SUPPLIED TEXT:
▬▬▬▬▬▬▬▬▬▬
CREATE=$(admin_call POST /cp/admin/orgs \
-d "{\"slug\":\"$SLUG\",\"name\":\"E2E $SLUG\",\"owner_user_id\":\"e2e-runner:$SLUG\"}")
ORG_ID=$(echo "$CREATE" | python3 -c "import json,sys;print(json.load(sys.stdin).get('id',''))" 2>/dev/null || echo "")
[ -z "$ORG_ID" ] && fail "org create missing id: $CREATE"
ok "org created id=$ORG_ID"
# ─── 2. wait for tenant running ──────────────────────────────────────────────
log "2/6 waiting for tenant provisioning (≤${PROVISION_TIMEOUT_SECS}s)"
DEADLINE=$(( $(date +%s) + PROVISION_TIMEOUT_SECS )); LAST=""
while true; do
[ "$(date +%s)" -gt "$DEADLINE" ] && exit 3
S=$(admin_call GET /cp/admin/orgs 2>/dev/null | python3 -c "
import json,sys
for o in json.load(sys.stdin).get('orgs',[]):
if o.get('slug')=='$SLUG': print(o.get('instance_status','')); break
" 2>/dev/null || echo "")
[ "$S" != "$LAST" ] && { log " status → $S"; LAST="$S"; }
case "$S" in running) break;; failed) fail "tenant provisioning failed";; *) sleep 15;; esac
done
ok "tenant running"
# tenant URL + token
CP_HOST=$(echo "$CP_URL" | sed -E 's#^https?://##; s#/.*$##')
case "$CP_HOST" in
api.*) DOM="${CP_HOST#api.}" ;;
staging-api.*) DOM="staging.${CP_HOST#staging-api.}" ;;
*) DOM="$CP_HOST" ;;
esac
TENANT_URL="https://$SLUG.${MOLECULE_TENANT_DOMAIN:-$DOM}"
TENANT_TOKEN=$(admin_call GET "/cp/admin/orgs/$SLUG/admin-token" \
| python3 -c "import json,sys;print(json.load(sys.stdin).get('admin_token',''))" 2>/dev/null || echo "")
[ -z "$TENANT_TOKEN" ] && fail "no per-tenant admin token"
log "3/6 tenant token ok; waiting for TLS at $TENANT_URL"
TLS_DEADLINE=$(( $(date +%s) + 900 ))
until curl -sSfk --max-time 5 "$TENANT_URL/health" >/dev/null 2>&1; do
[ "$(date +%s)" -gt "$TLS_DEADLINE" ] && fail "tenant /health never 2xx in 15m"; sleep 5
done
ok "tenant reachable"
▬▬▬▬▬▬▬▬▬▬
INFORMATION SUPPLIED:
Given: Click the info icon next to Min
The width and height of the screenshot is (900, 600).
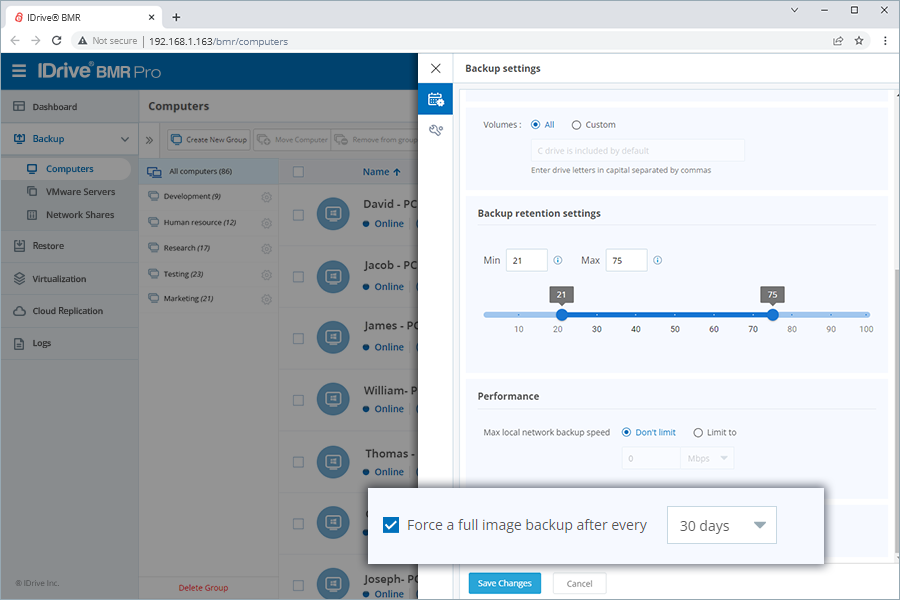Looking at the screenshot, I should click(x=558, y=260).
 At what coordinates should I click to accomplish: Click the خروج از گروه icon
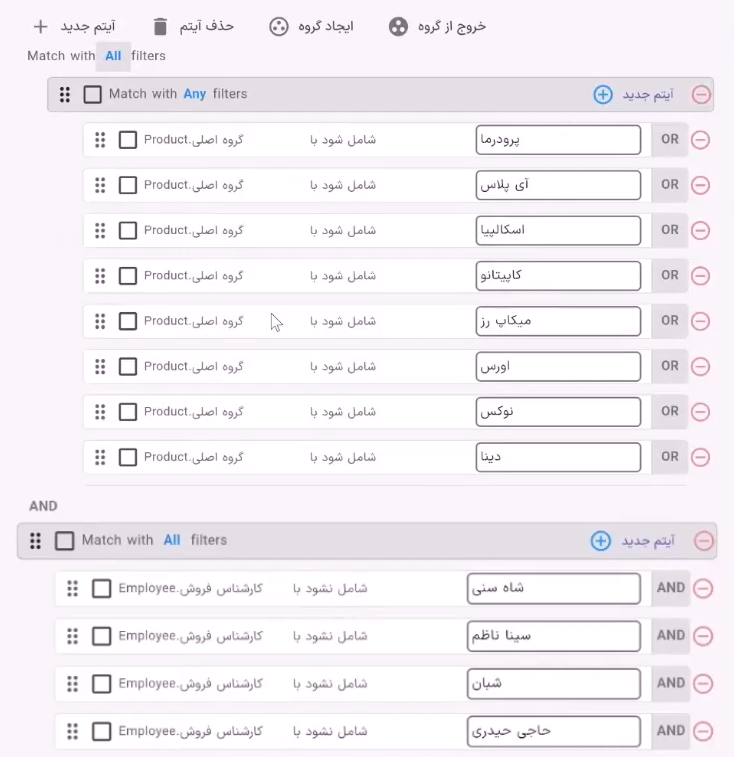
▬▬▬▬▬▬▬▬▬▬
PROBLEMS AND TASKS:
**A)** In the tenant provisioning script, how many seconds does the loop sleep between status checks while it waits for the tenant to be running?
**B)** Continue the tenant provisioning script from its last line, in the same shell style, with the next numbered step.

TASK-BY-TASK RESULTS:
**A)** 15 seconds

**B)**
tenant_call() { local m="$1" p="$2"; shift 2; curl "${CURL_COMMON[@]}" -X "$m" "$TENANT_URL$p" \
-H "Authorization: Bearer $TENANT_TOKEN" -H "X-Molecule-Org-Id: $ORG_ID" -H "Origin: $TENANT_URL" "$@"; }
# ─── 4. provision a fresh seo-agent workspace ────────────────────────────────
log "4/6 provisioning a fresh '$SEO_TEMPLATE' workspace"
WS=$(tenant_call POST /workspaces --max-time 90 \
-H "Content-Type: application/json" \
-d "{\"name\":\"seo-delivery-e2e\",\"runtime\":\"claude-code\",\"template\":\"$SEO_TEMPLATE\"}")
WID=$(echo "$WS" | python3 -c "import json,sys;print(json.load(sys.stdin).get('id',''))" 2>/dev/null || echo "")
[ -z "$WID" ] && fail "workspace create missing id: $WS"
ok "seo-agent workspace id=$WID"
# poll online — ASSERTION A (catches MISSING_MODEL fail-closed)
log "5/6 waiting for seo-agent online (≤${PROVISION_TIMEOUT_SECS}s)"
WDEADLINE=$(( $(date +%s) + PROVISION_TIMEOUT_SECS )); WLAST=""
while true; do
[ "$(date +%s)" -gt "$WDEADLINE" ] && fail "seo-agent never reached online (Assertion A)"
WS_S=$(tenant_call GET "/workspaces/$WID" 2>/dev/null | python3 -c "import json,sys;print(json.load(sys.stdin).get('status',''))" 2>/dev/null || echo "")
[ "$WS_S" != "$WLAST" ] && { log " ws status → $WS_S"; WLAST="$WS_S"; }
case "$WS_S" in online|running) break;; failed) fail "seo-agent provision FAILED (Assertion A — likely MISSING_MODEL)";; *) sleep 15;; esac
done
ok "A: seo-agent online"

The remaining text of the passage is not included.